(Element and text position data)
====================
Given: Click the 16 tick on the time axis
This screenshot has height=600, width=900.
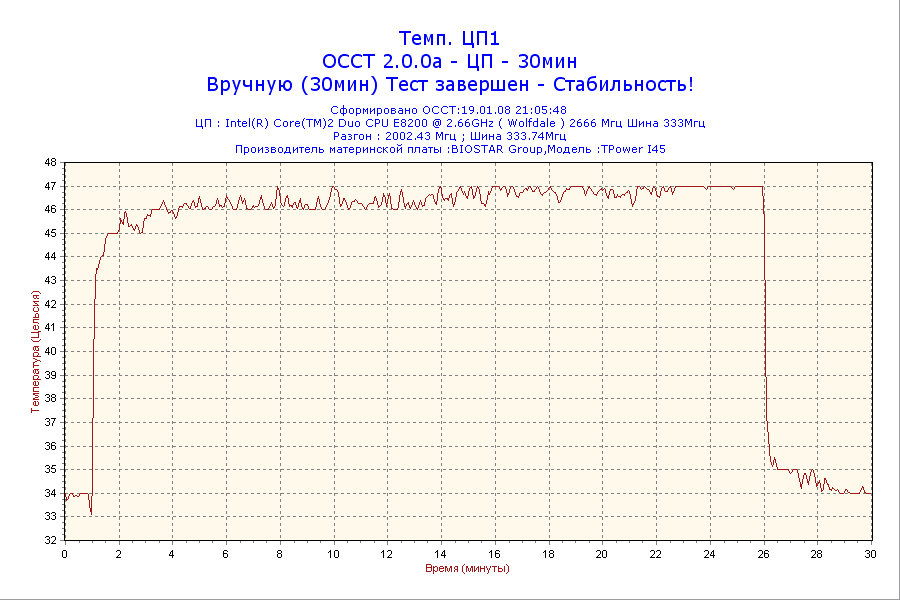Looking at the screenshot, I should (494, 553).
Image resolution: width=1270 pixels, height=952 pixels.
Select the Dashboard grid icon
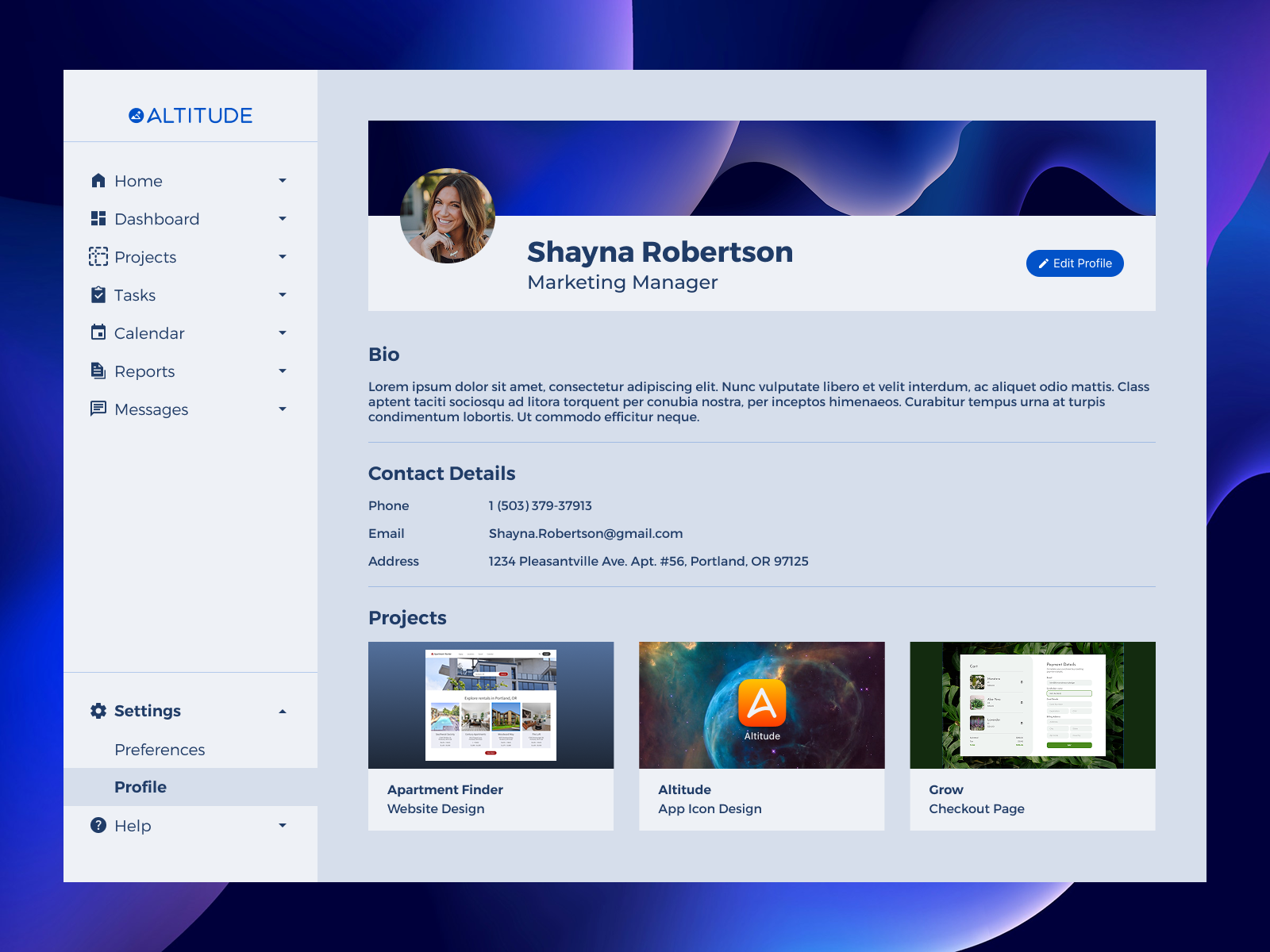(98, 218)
====================
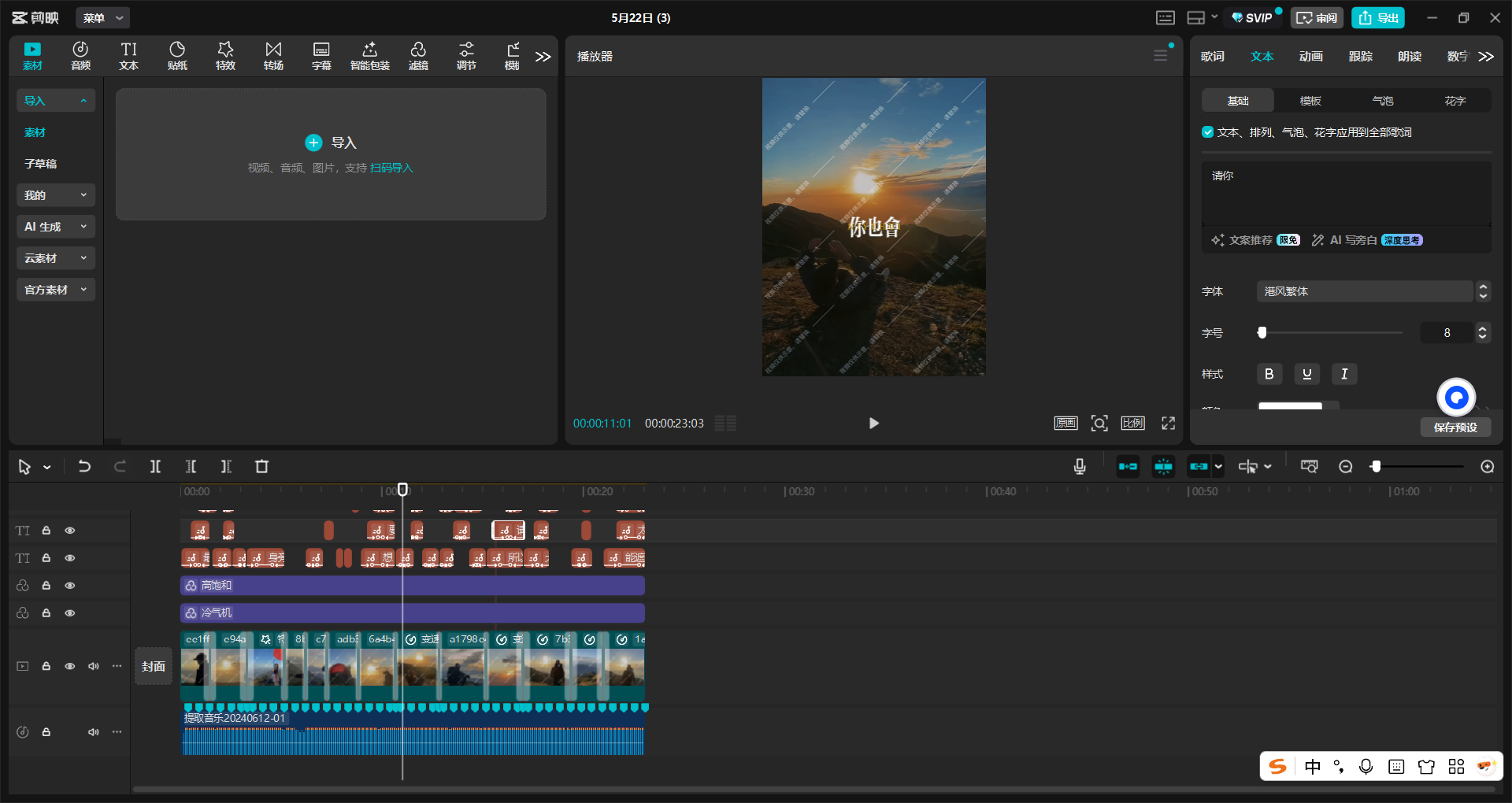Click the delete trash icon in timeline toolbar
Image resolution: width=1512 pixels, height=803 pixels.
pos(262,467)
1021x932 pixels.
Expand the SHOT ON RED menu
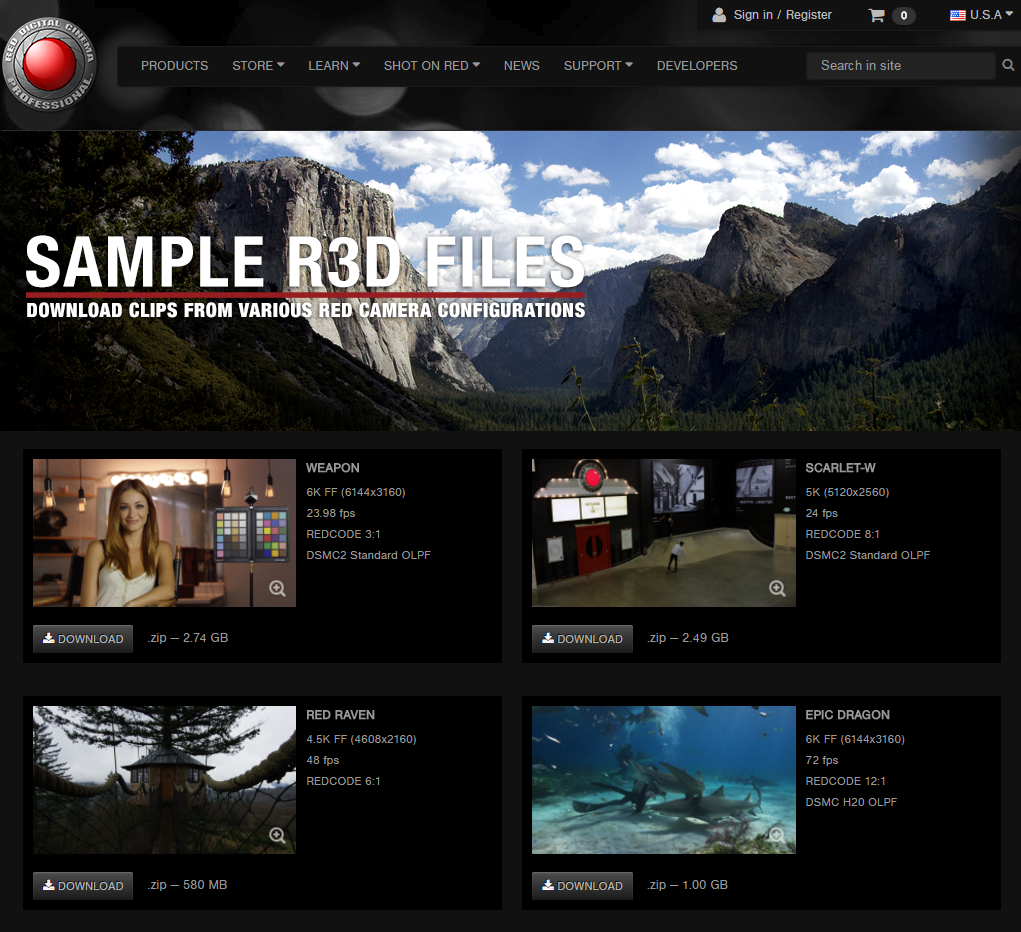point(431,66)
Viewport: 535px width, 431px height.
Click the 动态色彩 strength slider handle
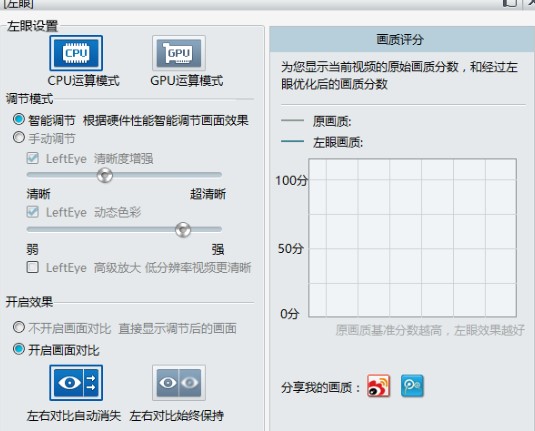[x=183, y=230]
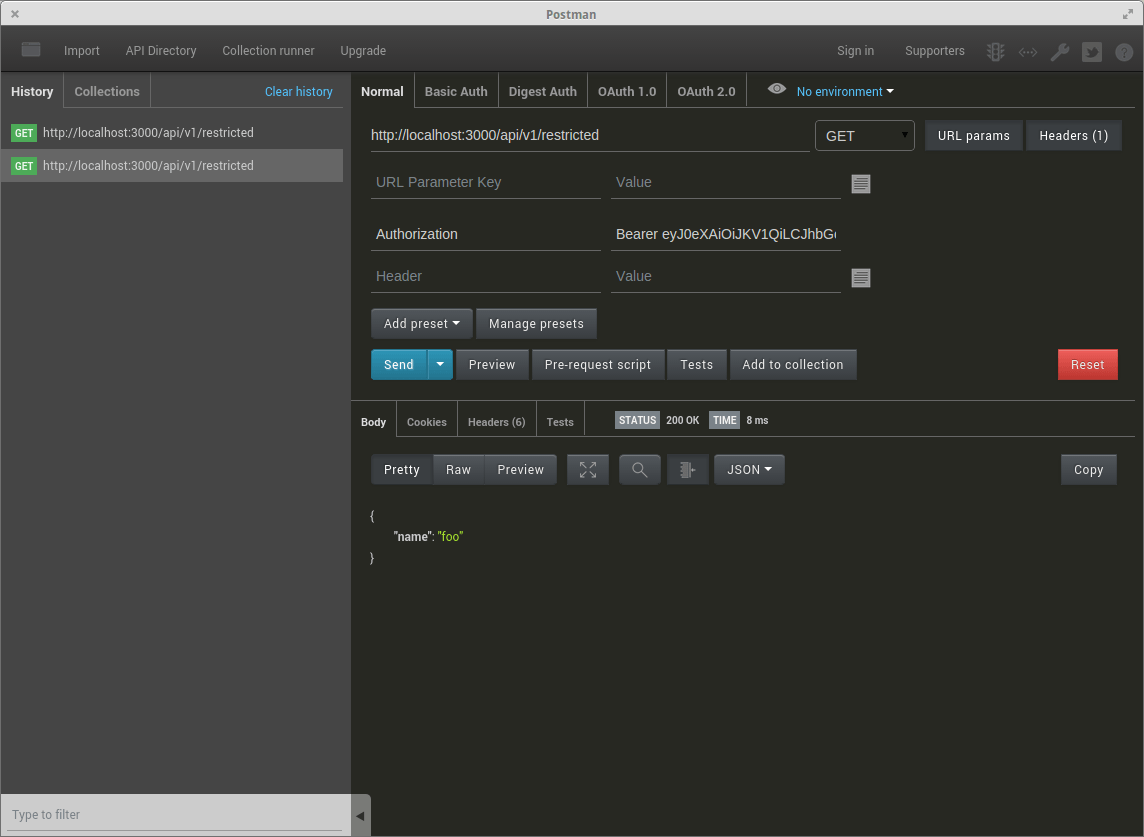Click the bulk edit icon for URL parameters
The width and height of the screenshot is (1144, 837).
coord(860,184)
====================
### EXERCISE
Edit the material starting at the line containing "1021x932 pixels." and ending at the line containing "coord(860,184)" by replacing "Expand" with "Open" and leaving everything else unchanged. Return only those lines, without the pictures.

### COMPLETE ANSWER
1021x932 pixels.
Open the SHOT ON RED menu
point(431,66)
Viewport: 535px width, 431px height.
Click the 动态色彩 strength slider handle
[x=183, y=230]
Click the bulk edit icon for URL parameters
The width and height of the screenshot is (1144, 837).
coord(860,184)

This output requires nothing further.